Brain-targeted extracellular vesicles for anti-cuproptosis therapy in subarachnoid haemorrhage.

Background: Subarachnoid haemorrhage (SAH) is primarily caused by ruptured aneurysms with high mortality worldwide. Cuproptosis is a copper-induced cell death that regulates lipoylated tricarboxylic acid cycle proteins. The link between cuproptosis and SAH is unclear. To inhibit cuproptosis for SAH treatment, we designed brain-targeted delivery of siRNA to inhibit cuproptosis.

Methods: Transcriptome data of SAH related to cuprotosis were extracted from the Gene Expression Omnibus and defined using quantitative reverse transcription-PCR. We injected RVG-RBCEVs/siRNA (rabies virus glycoprotein-red blood cell extracellular vesicles/siRNA) peripherally to deliver LIAS (lipoyl synthase) siRNA to the brain tissues of SAH mice. The influences of RVG-RBCEVs/siRNA on copper levels, enrichment of cuproptosis functional proteins, glutathione and malondialdehyde content, mitochondrial respiration and membrane potential, transmission electron microscope, a neurological score, brain water content, blood-brain barrier injury and Fluoro-Jade C staining were examined.

Results: Our findings revealed that three cuproptosis-related genes (CRGs) were differentially expressed. The RVG peptides were conjugated to the red blood cell extracellular vesicle surface by bio-orthogonal click chemistry reactions, and then the loading of siRNA was conducted. RVG-RBCEVs/siRNA was selectively taken up by neurons but not glial cells; it facilitated the downregulation of LIAS of CRGs, reduced the accumulation of reactive oxygen species, inhibited neuronal cuprotosis and exerted neuroprotective effects in vivo.
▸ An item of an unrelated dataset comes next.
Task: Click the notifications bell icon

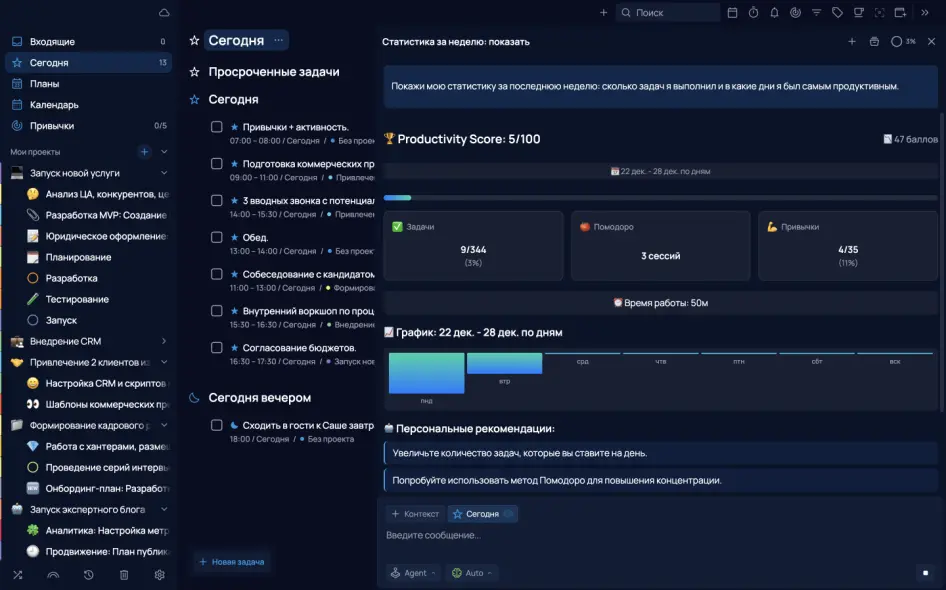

Conclusions: These findings suggest that cuprotosis is critical for inducing neural injury after SAH. Neuron-targeted RVG-RBCEVs/siRNA treatment attenuated oxidative stress by inhibiting cuproptosis via suppressed LIAS expression. This innovative approach alleviates neurobehavioural impairments and represents a neuroprotective strategy following SAH.